Identifiers: Name, business email, phone number, and IP addresses. (Source: User, Partner Platforms).
Commercial Information: Lead project types, service categories, and quote history. (Source: Partner Platforms).
Internet Activity: Interactions with our website, log files, and diagnostic data. (Source: Cookies/Usage logs).
Geolocation Data: Approximate location based on IP address or lead ZIP code. (Source: Partner Platforms).

3. Business Purposes for Processing

We process your data and Lead Data for the following specific purposes:

Service Provision: To automate lead responses, schedule bookings, and synchronize data across Partner Platforms.
Platform Security: To detect fraud, prevent unauthorized access, and maintain service integrity.
Technical Support: To resolve issues and respond to Pro inquiries.
Compliance: To satisfy legal obligations and partner platform requirements.

4. CCPA / California Privacy Rights

Leadr.ai does not "sell" or "share" personal information for cross-context behavioral advertising. We may disclose personal information to service providers/processors to operate the Service, under contractual restrictions. As a California resident, you have the right to:

Right to Know: Request access to the specific pieces of personal information we have collected.
Right to Delete: Request the deletion of your personal information (subject to legal exceptions like billing and security logs).
Right to Correct: Request that we correct inaccurate personal information.

To exercise these rights, please email contact@aileadr.com. We will verify your identity via your registered business email and respond within 45 days.

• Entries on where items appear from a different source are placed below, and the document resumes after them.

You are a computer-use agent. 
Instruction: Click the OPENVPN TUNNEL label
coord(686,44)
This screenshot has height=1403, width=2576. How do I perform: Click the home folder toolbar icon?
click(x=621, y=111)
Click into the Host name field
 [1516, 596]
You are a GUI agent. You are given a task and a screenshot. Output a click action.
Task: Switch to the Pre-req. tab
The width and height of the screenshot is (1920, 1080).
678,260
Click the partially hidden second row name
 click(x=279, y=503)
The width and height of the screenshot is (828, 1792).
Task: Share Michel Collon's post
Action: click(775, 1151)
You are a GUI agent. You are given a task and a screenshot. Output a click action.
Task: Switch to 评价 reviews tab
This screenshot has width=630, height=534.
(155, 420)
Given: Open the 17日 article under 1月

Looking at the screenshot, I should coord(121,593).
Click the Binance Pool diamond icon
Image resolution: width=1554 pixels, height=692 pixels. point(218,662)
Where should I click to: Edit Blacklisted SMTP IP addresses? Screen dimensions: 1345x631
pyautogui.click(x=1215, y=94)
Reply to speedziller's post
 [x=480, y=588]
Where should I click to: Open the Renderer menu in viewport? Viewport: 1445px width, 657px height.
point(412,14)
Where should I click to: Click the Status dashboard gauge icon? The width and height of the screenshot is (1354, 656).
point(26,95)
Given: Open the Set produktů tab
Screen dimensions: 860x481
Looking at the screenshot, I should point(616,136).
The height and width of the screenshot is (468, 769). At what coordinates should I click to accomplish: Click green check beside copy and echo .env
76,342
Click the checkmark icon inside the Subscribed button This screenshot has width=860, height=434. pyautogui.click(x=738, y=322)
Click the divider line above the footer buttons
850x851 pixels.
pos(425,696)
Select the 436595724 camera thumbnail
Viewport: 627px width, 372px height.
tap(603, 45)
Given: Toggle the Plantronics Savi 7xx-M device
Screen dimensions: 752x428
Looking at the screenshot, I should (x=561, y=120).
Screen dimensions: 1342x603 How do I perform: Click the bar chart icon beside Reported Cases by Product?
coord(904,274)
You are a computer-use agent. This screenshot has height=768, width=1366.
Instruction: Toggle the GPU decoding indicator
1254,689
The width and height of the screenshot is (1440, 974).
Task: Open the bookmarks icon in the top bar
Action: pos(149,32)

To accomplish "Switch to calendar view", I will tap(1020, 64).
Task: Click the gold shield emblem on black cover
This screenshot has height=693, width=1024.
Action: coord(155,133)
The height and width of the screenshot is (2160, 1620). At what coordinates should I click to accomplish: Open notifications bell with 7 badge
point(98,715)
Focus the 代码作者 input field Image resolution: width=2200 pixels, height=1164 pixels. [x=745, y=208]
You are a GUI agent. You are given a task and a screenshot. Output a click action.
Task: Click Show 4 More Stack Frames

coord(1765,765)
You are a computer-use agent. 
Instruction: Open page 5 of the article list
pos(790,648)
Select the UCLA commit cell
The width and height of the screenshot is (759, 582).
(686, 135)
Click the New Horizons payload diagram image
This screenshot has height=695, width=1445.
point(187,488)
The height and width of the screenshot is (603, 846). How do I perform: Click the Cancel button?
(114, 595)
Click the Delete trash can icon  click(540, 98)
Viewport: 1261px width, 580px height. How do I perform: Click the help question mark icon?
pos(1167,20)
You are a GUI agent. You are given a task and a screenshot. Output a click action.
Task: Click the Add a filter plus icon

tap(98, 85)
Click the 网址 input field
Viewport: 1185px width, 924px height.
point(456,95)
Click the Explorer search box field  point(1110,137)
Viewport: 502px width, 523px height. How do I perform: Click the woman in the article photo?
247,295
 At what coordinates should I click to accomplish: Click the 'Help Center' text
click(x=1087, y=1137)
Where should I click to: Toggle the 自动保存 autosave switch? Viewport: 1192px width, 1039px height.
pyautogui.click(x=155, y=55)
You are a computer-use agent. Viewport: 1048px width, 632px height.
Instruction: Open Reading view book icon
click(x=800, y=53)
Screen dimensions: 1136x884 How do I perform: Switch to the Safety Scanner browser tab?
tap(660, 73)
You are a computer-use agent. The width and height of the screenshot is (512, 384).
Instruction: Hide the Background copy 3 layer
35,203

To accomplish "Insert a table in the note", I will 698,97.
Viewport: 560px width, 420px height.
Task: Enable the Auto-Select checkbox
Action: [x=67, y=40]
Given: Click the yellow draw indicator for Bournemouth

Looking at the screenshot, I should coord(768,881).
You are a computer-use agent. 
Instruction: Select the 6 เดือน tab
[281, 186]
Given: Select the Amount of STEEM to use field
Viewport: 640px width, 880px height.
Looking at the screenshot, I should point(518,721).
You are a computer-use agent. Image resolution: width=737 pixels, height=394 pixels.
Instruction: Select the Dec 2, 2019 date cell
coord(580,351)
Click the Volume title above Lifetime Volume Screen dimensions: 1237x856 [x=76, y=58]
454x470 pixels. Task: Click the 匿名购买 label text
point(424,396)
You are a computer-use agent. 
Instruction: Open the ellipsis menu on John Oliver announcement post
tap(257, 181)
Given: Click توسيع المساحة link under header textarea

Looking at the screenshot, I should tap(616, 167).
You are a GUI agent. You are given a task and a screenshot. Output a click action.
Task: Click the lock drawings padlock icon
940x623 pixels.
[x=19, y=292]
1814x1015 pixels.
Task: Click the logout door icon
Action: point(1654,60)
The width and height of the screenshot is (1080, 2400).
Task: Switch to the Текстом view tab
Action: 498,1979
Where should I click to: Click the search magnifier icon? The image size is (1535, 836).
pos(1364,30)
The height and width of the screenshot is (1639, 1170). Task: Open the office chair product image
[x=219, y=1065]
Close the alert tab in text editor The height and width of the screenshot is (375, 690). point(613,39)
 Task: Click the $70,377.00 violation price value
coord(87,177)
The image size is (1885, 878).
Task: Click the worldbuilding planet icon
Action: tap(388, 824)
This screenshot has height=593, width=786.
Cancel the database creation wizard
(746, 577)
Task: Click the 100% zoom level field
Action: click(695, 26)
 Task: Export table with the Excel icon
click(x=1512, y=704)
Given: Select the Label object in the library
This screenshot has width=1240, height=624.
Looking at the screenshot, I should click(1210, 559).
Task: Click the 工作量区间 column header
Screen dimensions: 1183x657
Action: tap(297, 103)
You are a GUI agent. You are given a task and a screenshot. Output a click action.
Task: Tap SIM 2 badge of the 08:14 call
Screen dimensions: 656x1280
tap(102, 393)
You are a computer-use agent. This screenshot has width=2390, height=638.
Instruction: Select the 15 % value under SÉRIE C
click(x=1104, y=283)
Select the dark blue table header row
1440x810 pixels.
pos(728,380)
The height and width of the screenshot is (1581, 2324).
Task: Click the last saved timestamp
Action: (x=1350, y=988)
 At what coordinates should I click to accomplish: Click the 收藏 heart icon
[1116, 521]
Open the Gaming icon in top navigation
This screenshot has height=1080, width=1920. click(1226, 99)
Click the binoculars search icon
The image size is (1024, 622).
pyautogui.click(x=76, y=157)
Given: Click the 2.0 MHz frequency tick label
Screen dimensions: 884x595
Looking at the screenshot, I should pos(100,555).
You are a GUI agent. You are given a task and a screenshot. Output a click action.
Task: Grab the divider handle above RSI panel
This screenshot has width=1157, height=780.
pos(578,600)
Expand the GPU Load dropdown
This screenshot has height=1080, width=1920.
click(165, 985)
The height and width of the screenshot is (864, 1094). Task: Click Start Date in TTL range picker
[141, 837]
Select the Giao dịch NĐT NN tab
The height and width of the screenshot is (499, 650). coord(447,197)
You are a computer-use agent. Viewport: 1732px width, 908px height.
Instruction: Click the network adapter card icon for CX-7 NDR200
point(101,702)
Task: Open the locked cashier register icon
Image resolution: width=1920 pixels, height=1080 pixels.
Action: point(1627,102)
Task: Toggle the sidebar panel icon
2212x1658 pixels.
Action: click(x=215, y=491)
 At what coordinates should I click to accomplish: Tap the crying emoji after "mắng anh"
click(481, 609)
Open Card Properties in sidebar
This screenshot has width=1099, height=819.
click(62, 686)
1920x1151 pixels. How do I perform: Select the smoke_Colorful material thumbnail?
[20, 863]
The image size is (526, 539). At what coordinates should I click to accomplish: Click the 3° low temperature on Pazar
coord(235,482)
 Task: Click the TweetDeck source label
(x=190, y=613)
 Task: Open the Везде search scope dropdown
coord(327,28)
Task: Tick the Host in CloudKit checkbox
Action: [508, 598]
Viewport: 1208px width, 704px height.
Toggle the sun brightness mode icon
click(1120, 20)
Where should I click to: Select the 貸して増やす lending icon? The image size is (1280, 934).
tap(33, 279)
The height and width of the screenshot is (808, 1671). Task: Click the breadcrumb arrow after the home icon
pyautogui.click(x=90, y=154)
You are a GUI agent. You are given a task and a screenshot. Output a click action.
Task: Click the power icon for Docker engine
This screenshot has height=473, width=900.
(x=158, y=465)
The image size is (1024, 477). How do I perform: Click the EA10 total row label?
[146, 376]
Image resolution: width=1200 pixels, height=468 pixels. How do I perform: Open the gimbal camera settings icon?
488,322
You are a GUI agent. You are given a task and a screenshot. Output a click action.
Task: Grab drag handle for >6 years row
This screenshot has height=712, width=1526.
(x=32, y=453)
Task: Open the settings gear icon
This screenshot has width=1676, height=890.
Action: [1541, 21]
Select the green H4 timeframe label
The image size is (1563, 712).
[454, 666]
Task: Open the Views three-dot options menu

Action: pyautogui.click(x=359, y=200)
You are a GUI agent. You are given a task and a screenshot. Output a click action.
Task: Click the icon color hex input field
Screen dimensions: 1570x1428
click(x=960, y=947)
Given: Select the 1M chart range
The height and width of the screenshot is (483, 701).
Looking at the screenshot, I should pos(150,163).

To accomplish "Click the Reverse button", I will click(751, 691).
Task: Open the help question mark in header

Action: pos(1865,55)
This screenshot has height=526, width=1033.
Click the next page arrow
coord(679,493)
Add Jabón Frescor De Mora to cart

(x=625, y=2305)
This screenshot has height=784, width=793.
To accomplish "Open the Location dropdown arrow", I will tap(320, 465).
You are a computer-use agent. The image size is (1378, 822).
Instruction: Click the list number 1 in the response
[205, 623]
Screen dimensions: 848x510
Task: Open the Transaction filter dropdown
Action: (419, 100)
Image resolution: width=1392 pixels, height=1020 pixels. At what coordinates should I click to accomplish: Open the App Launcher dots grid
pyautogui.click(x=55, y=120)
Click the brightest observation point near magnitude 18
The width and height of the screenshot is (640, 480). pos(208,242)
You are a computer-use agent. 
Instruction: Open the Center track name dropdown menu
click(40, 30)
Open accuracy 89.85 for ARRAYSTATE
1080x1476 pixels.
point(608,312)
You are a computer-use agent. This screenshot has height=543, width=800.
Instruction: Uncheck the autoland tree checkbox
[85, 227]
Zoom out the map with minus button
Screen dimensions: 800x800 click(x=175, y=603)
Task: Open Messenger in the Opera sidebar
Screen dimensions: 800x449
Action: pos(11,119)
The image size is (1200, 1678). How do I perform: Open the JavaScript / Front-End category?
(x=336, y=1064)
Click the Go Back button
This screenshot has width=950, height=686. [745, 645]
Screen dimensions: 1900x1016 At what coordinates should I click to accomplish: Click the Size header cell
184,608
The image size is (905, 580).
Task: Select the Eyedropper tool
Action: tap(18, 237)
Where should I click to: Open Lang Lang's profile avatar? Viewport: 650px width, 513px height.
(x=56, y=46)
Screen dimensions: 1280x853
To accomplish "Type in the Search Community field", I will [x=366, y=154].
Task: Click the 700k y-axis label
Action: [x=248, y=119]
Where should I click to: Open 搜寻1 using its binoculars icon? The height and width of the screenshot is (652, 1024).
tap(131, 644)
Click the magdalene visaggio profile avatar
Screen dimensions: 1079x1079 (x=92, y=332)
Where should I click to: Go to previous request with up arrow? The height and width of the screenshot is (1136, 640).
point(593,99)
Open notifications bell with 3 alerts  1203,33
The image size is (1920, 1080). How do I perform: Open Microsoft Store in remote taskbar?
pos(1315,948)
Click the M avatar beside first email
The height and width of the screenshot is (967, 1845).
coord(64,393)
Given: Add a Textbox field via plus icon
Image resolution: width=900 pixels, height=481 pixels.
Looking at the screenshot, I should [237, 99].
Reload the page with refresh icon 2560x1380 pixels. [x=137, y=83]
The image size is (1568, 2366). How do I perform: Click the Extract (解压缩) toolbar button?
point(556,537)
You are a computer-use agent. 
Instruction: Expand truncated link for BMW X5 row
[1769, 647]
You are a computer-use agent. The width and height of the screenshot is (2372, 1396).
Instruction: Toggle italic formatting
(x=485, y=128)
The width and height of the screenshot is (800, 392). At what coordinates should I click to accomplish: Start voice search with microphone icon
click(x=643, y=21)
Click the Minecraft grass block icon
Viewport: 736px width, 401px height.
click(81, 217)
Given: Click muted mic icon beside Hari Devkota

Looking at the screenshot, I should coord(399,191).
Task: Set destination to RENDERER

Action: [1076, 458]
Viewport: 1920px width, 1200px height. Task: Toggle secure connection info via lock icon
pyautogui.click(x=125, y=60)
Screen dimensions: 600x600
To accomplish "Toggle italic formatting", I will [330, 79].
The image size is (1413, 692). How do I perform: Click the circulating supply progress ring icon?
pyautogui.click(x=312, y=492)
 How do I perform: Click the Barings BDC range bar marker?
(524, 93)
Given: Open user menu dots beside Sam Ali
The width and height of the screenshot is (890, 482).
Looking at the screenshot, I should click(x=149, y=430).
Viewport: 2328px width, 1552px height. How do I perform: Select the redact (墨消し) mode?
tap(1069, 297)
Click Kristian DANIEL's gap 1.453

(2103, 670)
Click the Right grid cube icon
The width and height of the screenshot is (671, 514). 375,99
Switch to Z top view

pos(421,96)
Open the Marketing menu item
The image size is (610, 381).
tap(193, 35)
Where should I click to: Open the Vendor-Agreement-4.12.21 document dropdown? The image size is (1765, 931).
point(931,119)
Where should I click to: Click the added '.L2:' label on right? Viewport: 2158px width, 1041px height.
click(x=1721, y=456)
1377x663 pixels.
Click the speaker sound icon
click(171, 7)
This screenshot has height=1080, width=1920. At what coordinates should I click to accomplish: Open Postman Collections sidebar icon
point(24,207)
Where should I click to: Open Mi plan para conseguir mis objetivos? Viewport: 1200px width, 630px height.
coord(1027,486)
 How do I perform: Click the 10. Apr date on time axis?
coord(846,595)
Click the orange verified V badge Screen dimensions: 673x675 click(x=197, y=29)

5. AI Processing and No-Training Commitment

We use third-party AI providers solely to generate responses and perform real-time text processing. We configure and contractually require our AI providers to not use Lead Data to train their generalized AI/ML models, where such controls are available under the provider’s terms for API customers. Where an AI provider does not offer a no-training control for a given service, we will not use that service for processing Lead Data.

We minimize the data sent to AI providers, and when feasible, remove or mask non-essential identifiers prior to processing. We do not intentionally submit Lead Data for provider training.

6. Cookies and Tracking

We do not use third-party advertising cookies. We do not track you across other websites for the purpose of targeted advertising.

6.1 Analytics and Service Providers

We use privacy-focused analytics (such as PostHog) to understand product performance and improve the Service. These providers act as our service providers/processors and are contractually restricted from using the data for their own purposes. We do not use third-party advertising cookies or enable cross-context behavioral advertising.

7. Thumbtack API Data Deletion Standard (5 Business Days)

We maintain a five (5) business day deletion or de-identification standard for Thumbtack API Data in our active systems following termination of your integration or a verified compliance request, except where limited retention is required for security, fraud prevention, legal compliance, dispute resolution, or as required by law. Residual copies may persist temporarily in encrypted backups and disaster recovery systems, but will not be restored to active processing. Backups are rotated and overwritten on a scheduled basis consistent with our backup retention policy.

Retention of Records: Detailed logs of TCPA consents and opt-outs are kept indefinitely to protect the Pro and the platform against legal claims.

8. Data Security and Safeguards

We implement a robust security framework including:

Encryption: AES-256 for data at rest and TLS 1.2+ for data in transit.
RBAC: Role-Based Access Control to ensure only authorized personnel can access sensitive data.
Audit Logging: Continuous monitoring of all administrative and API actions.
Secrets Management: Use of hardware-backed vaults for API keys and credentials.
Vendor Due Diligence: Periodic review of key subprocessors’ security posture (e.g., SOC 2 / ISO reports where available).

9. International Transfers

Leadr.ai is hosted on AWS (US-East Region). For users outside the United States, we utilize Standard Contractual Clauses (SCCs) to ensure that data transferred abroad receives the same level of protection as mandated by GDPR or CCPA.

Contact and Incident Response
Security incidents or privacy requests should be directed to:
Email: contact@aileadr.com
Response Time Goal: 48 hours for initial acknowledgment.